Infolge des Wandels werden Arbeitsplätze verschwinden, das war in der Vergangenheit auch schon immer der Fall. Vielen alten Jobs trauern wir nicht hinterher. Manche Jobs werden sich umfassend verändern. Zudem werden viele neue Berufsbilder entstehen. Künstliche Coworker müssen programmiert, betreut, trainiert und vor Angriffen geschützt werden. Nur die wenig Qualifizierten arbeiten diesen als Handlanger zu. Gut bezahlt werden hingegen in Zukunft sowohl die, die künstliche Intelligenzen zur Hochform auflaufen lassen, als auch die, die mehr können als das, was Software kann.

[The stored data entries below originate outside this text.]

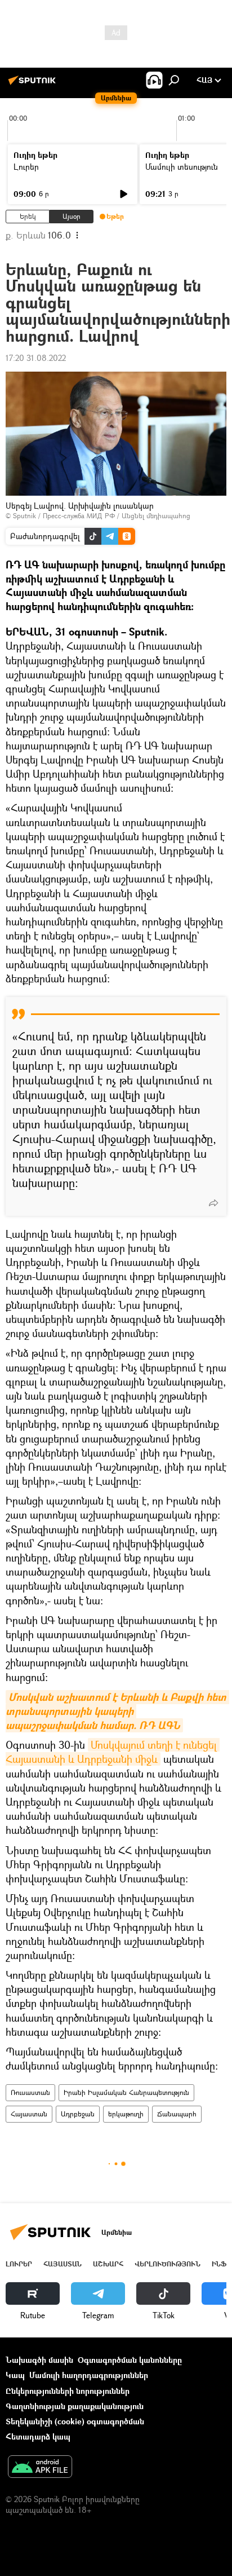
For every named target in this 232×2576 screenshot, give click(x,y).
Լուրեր (26, 166)
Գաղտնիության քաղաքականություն (75, 2406)
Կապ (15, 2375)
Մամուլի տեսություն (181, 166)
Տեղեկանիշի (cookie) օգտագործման (75, 2421)
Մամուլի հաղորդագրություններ (88, 2375)
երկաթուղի (126, 2114)
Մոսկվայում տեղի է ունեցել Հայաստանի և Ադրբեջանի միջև (113, 1752)
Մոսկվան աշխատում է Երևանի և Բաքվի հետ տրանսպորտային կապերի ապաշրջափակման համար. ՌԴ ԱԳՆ (117, 1711)
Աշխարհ (108, 2264)
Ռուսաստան (30, 2092)
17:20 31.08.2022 (36, 357)
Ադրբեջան (78, 2114)
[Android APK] (40, 2467)
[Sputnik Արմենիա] (34, 84)
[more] (213, 1203)
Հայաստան (29, 2114)
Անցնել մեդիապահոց (156, 516)
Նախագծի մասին (39, 2359)
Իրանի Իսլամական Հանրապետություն (126, 2092)
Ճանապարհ (177, 2114)
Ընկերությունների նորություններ (68, 2390)
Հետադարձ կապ (38, 2436)
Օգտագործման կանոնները (130, 2359)
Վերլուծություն (167, 2264)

Künstliche Intelligenzen sind Spezialisten. Menschen hingegen sind Generalisten. Sie punkten mit Humor, Empathie, Instinkten, Impulsivität, Spiritualität, mit dem Spiel der Sinne, mit Fingerspitzengefühl, Improvisationstalent, Verhandlungsgeschick, gesundem Menschenverstand. Und mit der Lust am Sozialen, mit dem, was der Anthropologe Lionel Tiger »Sociopleasure« nennt. Wer auf solchen Gebieten gut ist und sich ständig weiterentwickelt, ist im Digitalzeitalter vorn. Die neuen Berufe haben vor allem mit Innovieren, Adaptieren, Kombinieren, Experimentieren, Koordinieren, Kollaborieren, Flexibilisieren, Individualisieren und Emotionalisieren zu tun. Sie verlangen Wandlungsvermögen und, ganz besonders wichtig:
Gespür sowohl für die Menschen als auch für die neueste Technologie.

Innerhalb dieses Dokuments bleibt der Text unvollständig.